The idea behind Mothers’ day is a noble one: to show your mother how much you appreciate them and say thank you. It sounds simple but it is literally, in every way, completely impossible. Think about it, this woman went through months of morning sickness, cravings, back pain, nausea, the pregnancy process, labour to give birth to you, taught you, tolerated your annoying crying and irrational urges, protected you, cared for you, nurtured you, brought you up, and loved you for YOUR ENTIRE FREAKING LIFE. And in return, one day of every year, you take her out to dinner or give her a home-made card. So let’s face it; NOTHING we’re ever going do is enough to show them how much we really do (or should) appreciate them.

You know that immense amount of uncomfortable guilt you’re experiencing right now? Businesses hear the sound of cash registers. They use the guilt you feel, amplify it by implying that you're an inadequate child, and trick you into buying insanely expensive stuff (like a $400 beauty spa voucher that basically means you’re paying half a grand to have your mum dunked in hot mud and enjoy it).

It’s advertised DOOMSDAY!

We’re all forced towards an impossible public dilemma to which we have had no previous training to manage *The obsessive-control freak inside me just died*! I heard an advertisement over the radio recently that basically said – and I quote: “*product name here* ALL mothers want this for mothers’ day”.

Err, what? My mum won’t even tell me what she wants for mothers’ day, let alone you – random speaker lady. Where is the research that all mothers want that product? Is it a brain probe which forces them to enjoy the product by taking over their mind? Where is the RESEARCH?! CURSE YOU – ANSWER ME!!

*Ahem*

Anyways, here’s some advice. The only way you can really show someone (doesn’t just apply to mothers) that you care and appreciate them, is just by saying “I love you and thank you”. Try it this mothers’ day. It's cheap.

Haha, no seriously, only say it if you mean it. :)

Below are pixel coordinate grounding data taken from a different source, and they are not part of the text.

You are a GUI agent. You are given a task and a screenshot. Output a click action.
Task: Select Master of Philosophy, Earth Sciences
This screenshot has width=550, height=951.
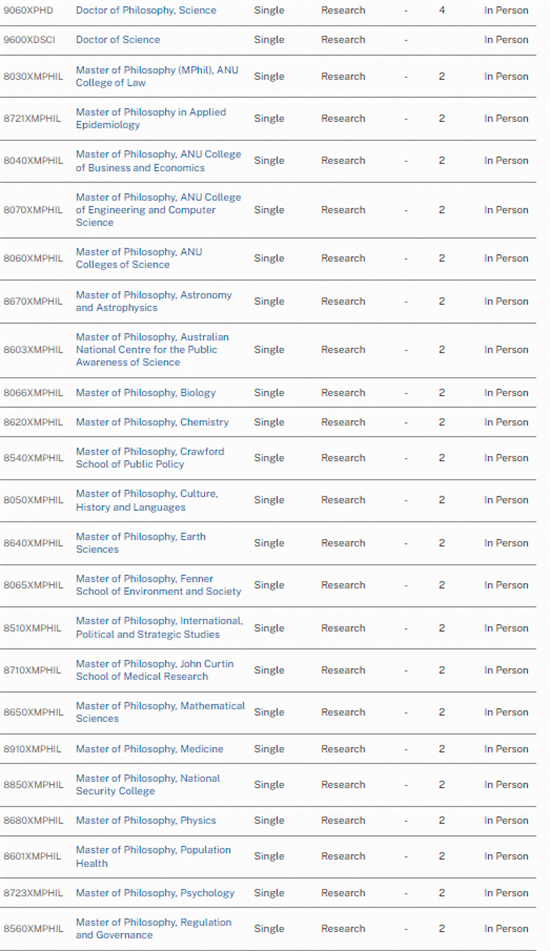[141, 543]
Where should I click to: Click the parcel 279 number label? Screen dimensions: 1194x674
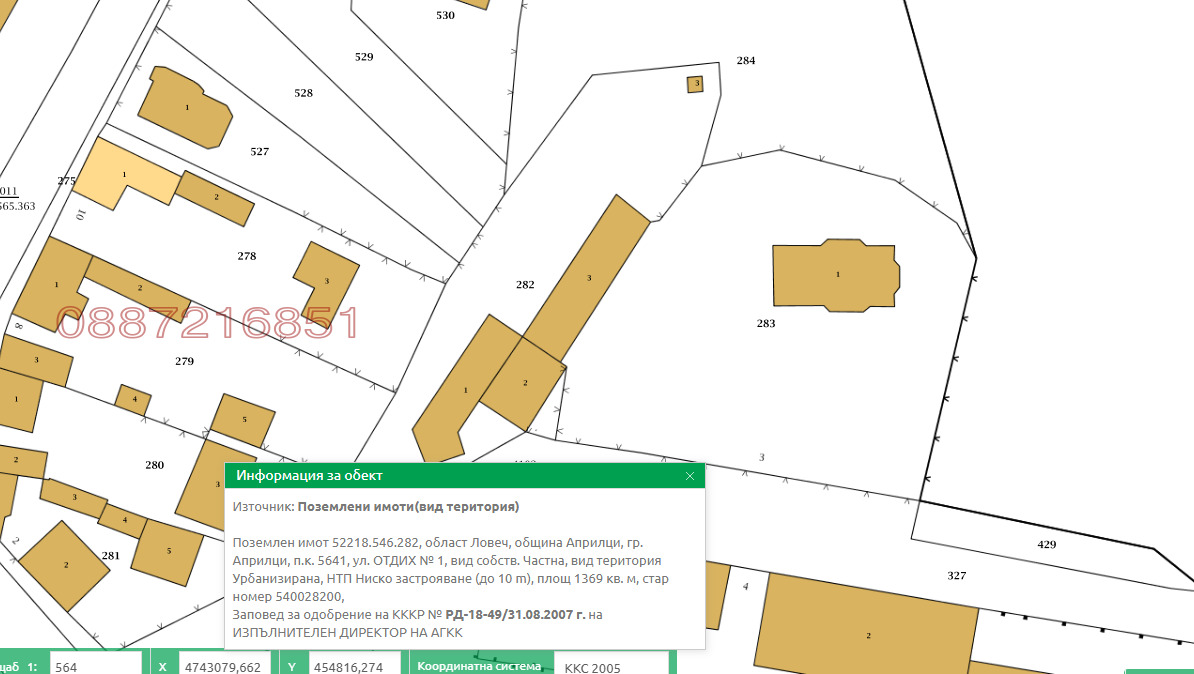[x=184, y=361]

3) Laughing by yourself in public is apparently a sign you’re going insane

Most of the time on public transport I’m either:
- Suffocating from smelly people who don’t brush their teeth or take showers
- Listening to bad music from the guy playing really loud dance songs
- Lathering disinfectant on myself and people surrounding me
- Eating/drinking (I know I’m not meant to – arrest me)
- Contemplating important stuff (e.g. curing cancer, the meaning of life, etc.)
- Micro-sleeping
- Observing other people
- Laughing at voices in my head
- Talking to myself (not insane, I swear).

I very often imagine circumstances and have conversations with myself which causes me to laugh. Yes, I find myself funny. '_'

But I still don’t understand why it’s socially unacceptable. If I ever caught a person laughing in public by themselves, I wouldn’t think they were weird or something. I’d be like: “Cool, I wonder what they’re thinking”. This thought would be swiftly followed by me jumping on them, pulling their hair, screeching, and demanding what made them laugh. What can I say, I have an insatiable curiosity for such things.